For each line of the listing that contains "agent", make a copy and return it.

----------

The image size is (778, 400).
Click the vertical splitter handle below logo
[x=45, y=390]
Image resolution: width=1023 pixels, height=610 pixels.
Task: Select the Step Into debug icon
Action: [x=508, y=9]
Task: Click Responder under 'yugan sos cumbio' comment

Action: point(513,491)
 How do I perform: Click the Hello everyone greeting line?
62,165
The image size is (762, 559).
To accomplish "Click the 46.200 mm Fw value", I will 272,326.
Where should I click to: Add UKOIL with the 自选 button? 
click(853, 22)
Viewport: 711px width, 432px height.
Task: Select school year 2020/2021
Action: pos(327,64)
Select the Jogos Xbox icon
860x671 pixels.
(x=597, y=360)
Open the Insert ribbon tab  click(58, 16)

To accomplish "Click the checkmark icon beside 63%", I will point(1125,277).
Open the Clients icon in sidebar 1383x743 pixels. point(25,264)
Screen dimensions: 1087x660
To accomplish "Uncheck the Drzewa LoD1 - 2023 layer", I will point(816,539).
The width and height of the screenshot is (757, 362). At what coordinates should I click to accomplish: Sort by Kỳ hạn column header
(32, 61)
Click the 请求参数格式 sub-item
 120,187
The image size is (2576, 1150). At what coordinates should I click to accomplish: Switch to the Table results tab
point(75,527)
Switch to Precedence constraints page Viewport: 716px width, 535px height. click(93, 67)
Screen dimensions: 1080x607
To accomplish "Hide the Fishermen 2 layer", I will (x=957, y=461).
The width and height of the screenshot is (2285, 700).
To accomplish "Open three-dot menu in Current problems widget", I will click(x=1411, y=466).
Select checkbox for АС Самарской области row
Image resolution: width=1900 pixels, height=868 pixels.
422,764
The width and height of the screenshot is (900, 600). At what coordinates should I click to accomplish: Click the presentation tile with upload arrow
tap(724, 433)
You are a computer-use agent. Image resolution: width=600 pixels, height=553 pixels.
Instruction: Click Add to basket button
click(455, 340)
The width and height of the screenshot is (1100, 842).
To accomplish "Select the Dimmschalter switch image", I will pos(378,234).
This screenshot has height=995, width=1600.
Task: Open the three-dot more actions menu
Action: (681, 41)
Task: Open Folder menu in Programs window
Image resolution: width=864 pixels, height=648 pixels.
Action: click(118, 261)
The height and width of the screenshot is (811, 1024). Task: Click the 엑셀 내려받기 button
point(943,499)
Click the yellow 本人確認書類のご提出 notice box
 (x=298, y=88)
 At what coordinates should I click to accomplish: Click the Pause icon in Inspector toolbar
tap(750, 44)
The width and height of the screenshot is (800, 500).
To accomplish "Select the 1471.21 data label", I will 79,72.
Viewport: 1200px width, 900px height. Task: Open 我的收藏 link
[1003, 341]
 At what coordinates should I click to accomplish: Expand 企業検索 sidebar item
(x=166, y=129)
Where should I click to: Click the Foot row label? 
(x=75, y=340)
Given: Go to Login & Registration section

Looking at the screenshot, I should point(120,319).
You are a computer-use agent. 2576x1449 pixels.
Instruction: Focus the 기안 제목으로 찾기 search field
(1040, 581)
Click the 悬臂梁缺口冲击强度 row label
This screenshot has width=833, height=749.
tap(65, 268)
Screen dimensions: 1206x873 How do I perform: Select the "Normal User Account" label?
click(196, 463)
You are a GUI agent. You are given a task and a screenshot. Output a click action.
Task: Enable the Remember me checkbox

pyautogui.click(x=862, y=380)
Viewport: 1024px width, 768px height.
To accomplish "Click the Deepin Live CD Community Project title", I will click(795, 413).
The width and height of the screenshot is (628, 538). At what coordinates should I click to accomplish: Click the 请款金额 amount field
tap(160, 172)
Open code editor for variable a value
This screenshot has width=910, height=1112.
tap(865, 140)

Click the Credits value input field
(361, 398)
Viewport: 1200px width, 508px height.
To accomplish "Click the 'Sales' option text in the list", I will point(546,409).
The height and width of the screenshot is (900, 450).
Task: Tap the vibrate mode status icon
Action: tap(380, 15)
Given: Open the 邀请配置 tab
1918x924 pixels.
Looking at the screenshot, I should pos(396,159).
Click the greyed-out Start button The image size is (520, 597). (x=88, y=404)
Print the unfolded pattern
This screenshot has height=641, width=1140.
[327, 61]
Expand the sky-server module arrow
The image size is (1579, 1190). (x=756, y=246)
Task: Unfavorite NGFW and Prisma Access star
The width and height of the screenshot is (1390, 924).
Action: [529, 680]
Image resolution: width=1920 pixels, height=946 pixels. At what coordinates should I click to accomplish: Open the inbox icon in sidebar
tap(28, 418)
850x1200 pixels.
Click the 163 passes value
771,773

----------

▸ Exercise result
You are a computer-use agent. Image resolution: width=600 pixels, height=553 pixels.
You are a computer-use agent. 2576x1449 pixels.
You are a GUI agent. You are given a task and a screenshot. Output a click action.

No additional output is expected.